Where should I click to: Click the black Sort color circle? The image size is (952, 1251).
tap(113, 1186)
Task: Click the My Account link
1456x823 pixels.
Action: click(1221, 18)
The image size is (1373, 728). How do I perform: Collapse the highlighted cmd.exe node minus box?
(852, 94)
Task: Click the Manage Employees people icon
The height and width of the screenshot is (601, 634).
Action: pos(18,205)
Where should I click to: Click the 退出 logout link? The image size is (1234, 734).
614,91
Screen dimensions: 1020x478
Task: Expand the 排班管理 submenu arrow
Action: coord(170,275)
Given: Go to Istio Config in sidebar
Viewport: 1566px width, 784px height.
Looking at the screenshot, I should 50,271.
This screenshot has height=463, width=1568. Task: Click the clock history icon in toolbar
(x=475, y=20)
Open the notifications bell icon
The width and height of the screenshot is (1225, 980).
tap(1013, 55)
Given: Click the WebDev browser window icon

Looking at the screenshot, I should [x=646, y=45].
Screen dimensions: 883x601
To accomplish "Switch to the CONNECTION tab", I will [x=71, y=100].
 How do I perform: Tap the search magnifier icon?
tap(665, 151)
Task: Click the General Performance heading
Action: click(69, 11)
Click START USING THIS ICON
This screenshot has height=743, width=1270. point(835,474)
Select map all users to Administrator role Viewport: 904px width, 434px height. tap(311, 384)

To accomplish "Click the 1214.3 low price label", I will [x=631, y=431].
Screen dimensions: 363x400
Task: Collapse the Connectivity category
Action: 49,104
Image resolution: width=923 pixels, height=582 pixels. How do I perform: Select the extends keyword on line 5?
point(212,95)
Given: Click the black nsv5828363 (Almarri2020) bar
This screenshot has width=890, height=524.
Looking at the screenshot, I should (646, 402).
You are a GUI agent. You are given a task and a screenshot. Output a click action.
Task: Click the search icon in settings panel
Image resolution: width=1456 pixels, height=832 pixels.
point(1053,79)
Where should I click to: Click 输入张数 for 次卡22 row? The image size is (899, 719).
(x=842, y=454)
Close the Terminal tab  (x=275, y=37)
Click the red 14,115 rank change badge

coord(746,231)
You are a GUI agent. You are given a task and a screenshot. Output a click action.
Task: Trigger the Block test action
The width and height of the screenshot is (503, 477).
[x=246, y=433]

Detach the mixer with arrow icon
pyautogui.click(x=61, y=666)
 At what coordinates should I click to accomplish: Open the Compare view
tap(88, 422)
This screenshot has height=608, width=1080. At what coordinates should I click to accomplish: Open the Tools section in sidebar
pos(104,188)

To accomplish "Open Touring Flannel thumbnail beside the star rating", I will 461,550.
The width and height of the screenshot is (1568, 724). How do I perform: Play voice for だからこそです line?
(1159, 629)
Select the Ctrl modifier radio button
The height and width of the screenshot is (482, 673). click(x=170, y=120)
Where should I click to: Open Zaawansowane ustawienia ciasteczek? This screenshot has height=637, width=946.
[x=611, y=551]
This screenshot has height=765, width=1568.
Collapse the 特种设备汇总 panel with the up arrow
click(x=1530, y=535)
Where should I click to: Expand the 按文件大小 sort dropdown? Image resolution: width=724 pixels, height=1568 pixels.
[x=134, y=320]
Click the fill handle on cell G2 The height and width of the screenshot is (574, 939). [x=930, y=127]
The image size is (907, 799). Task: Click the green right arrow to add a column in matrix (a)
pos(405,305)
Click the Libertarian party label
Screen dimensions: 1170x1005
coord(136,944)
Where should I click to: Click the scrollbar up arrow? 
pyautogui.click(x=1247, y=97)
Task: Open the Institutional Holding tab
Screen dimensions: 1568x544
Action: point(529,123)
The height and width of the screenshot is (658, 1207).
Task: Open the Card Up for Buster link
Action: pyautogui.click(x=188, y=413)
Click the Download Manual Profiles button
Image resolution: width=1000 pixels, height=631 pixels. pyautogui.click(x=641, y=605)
== == ==
Each record above is to be reproduced exactly, in full.

Where should I click to: Click the black Sort color circle? The image size is (952, 1251).
tap(113, 1186)
Task: Click the My Account link
1456x823 pixels.
Action: click(1221, 18)
The image size is (1373, 728). How do I perform: Collapse the highlighted cmd.exe node minus box?
(852, 94)
Task: Click the Manage Employees people icon
The height and width of the screenshot is (601, 634).
Action: pos(18,205)
Where should I click to: Click the 退出 logout link? The image size is (1234, 734).
614,91
Screen dimensions: 1020x478
Task: Expand the 排班管理 submenu arrow
Action: coord(170,275)
Given: Go to Istio Config in sidebar
Viewport: 1566px width, 784px height.
Looking at the screenshot, I should 50,271.
This screenshot has height=463, width=1568. Task: Click the clock history icon in toolbar
(x=475, y=20)
Open the notifications bell icon
The width and height of the screenshot is (1225, 980).
tap(1013, 55)
Given: Click the WebDev browser window icon

Looking at the screenshot, I should [x=646, y=45].
Screen dimensions: 883x601
To accomplish "Switch to the CONNECTION tab", I will [x=71, y=100].
 How do I perform: Tap the search magnifier icon?
tap(665, 151)
Task: Click the General Performance heading
Action: click(69, 11)
Click START USING THIS ICON
This screenshot has height=743, width=1270. point(835,474)
Select map all users to Administrator role Viewport: 904px width, 434px height. tap(311, 384)

To accomplish "Click the 1214.3 low price label", I will [x=631, y=431].
Screen dimensions: 363x400
Task: Collapse the Connectivity category
Action: 49,104
Image resolution: width=923 pixels, height=582 pixels. How do I perform: Select the extends keyword on line 5?
point(212,95)
Given: Click the black nsv5828363 (Almarri2020) bar
This screenshot has width=890, height=524.
Looking at the screenshot, I should (646, 402).
You are a GUI agent. You are given a task and a screenshot. Output a click action.
Task: Click the search icon in settings panel
Image resolution: width=1456 pixels, height=832 pixels.
point(1053,79)
Where should I click to: Click 输入张数 for 次卡22 row? The image size is (899, 719).
(x=842, y=454)
Close the Terminal tab  (x=275, y=37)
Click the red 14,115 rank change badge

coord(746,231)
You are a GUI agent. You are given a task and a screenshot. Output a click action.
Task: Trigger the Block test action
The width and height of the screenshot is (503, 477).
[x=246, y=433]

Detach the mixer with arrow icon
pyautogui.click(x=61, y=666)
 At what coordinates should I click to accomplish: Open the Compare view
tap(88, 422)
This screenshot has height=608, width=1080. At what coordinates should I click to accomplish: Open the Tools section in sidebar
pos(104,188)

To accomplish "Open Touring Flannel thumbnail beside the star rating", I will 461,550.
The width and height of the screenshot is (1568, 724). How do I perform: Play voice for だからこそです line?
(1159, 629)
Select the Ctrl modifier radio button
The height and width of the screenshot is (482, 673). click(x=170, y=120)
Where should I click to: Open Zaawansowane ustawienia ciasteczek? This screenshot has height=637, width=946.
[x=611, y=551]
This screenshot has height=765, width=1568.
Collapse the 特种设备汇总 panel with the up arrow
click(x=1530, y=535)
Where should I click to: Expand the 按文件大小 sort dropdown? Image resolution: width=724 pixels, height=1568 pixels.
[x=134, y=320]
Click the fill handle on cell G2 The height and width of the screenshot is (574, 939). [x=930, y=127]
The image size is (907, 799). Task: Click the green right arrow to add a column in matrix (a)
pos(405,305)
Click the Libertarian party label
Screen dimensions: 1170x1005
coord(136,944)
Where should I click to: Click the scrollbar up arrow? 
pyautogui.click(x=1247, y=97)
Task: Open the Institutional Holding tab
Screen dimensions: 1568x544
Action: point(529,123)
The height and width of the screenshot is (658, 1207).
Task: Open the Card Up for Buster link
Action: pyautogui.click(x=188, y=413)
Click the Download Manual Profiles button
Image resolution: width=1000 pixels, height=631 pixels. pyautogui.click(x=641, y=605)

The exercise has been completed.